▶ **INSTRUCTIONS FOR THE TASK**:
Excluding pictures, retype the line with "Open info icon" and each line that follows it to the end of the data below, word for word.

▶ **SOURCE INFORMATION**:

====

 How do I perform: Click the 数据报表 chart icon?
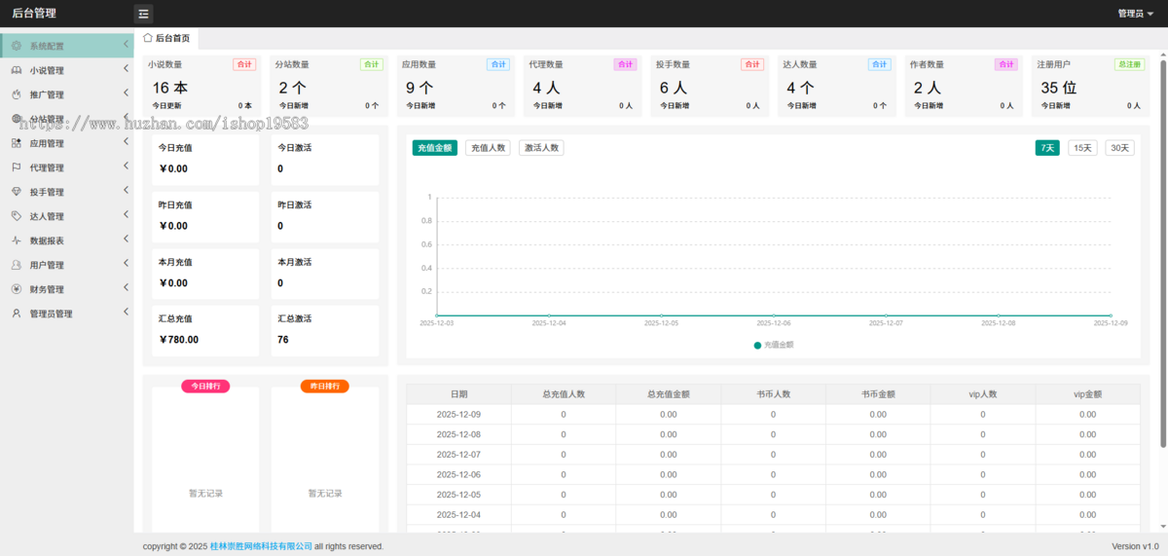17,241
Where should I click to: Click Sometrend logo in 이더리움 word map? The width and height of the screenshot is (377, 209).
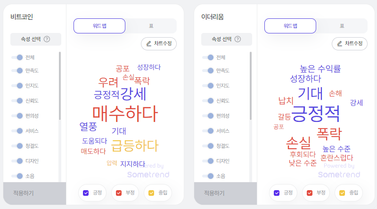[x=339, y=175]
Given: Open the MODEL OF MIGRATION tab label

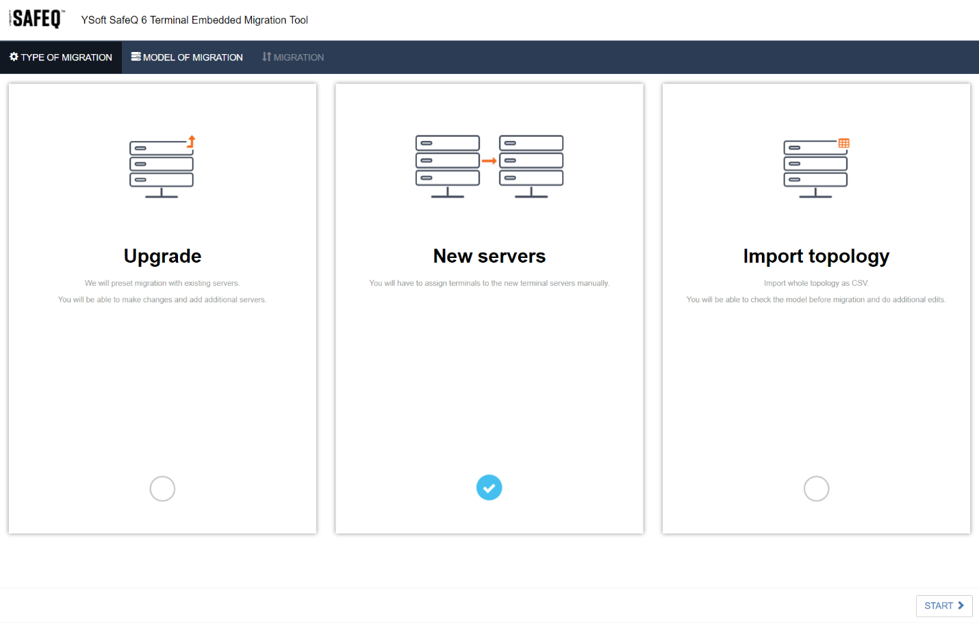Looking at the screenshot, I should (193, 57).
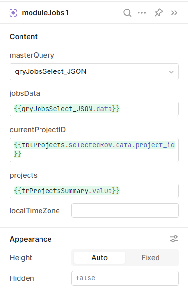Click the jobsData expression field
This screenshot has width=188, height=296.
point(94,109)
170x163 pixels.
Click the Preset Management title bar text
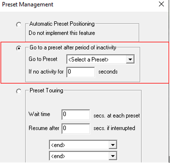[x=28, y=5]
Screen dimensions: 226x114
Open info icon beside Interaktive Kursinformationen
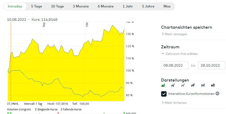tap(217, 94)
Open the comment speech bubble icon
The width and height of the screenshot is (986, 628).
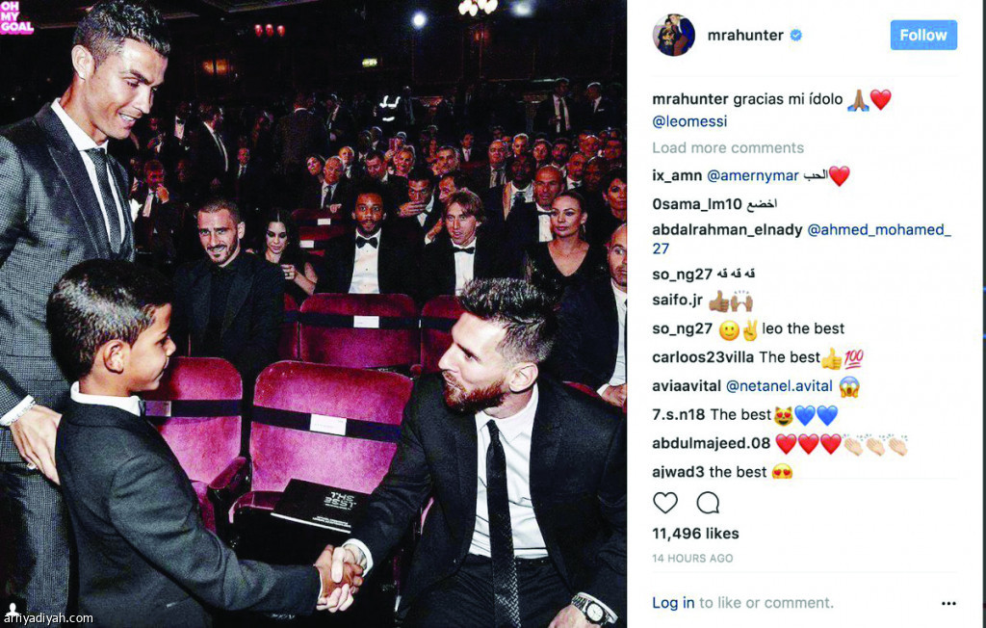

====

▶ **RESULT FOR THIS TASK**:
Open info icon beside Interaktive Kursinformationen
tap(217, 94)
Open the comment speech bubble icon
The width and height of the screenshot is (986, 628).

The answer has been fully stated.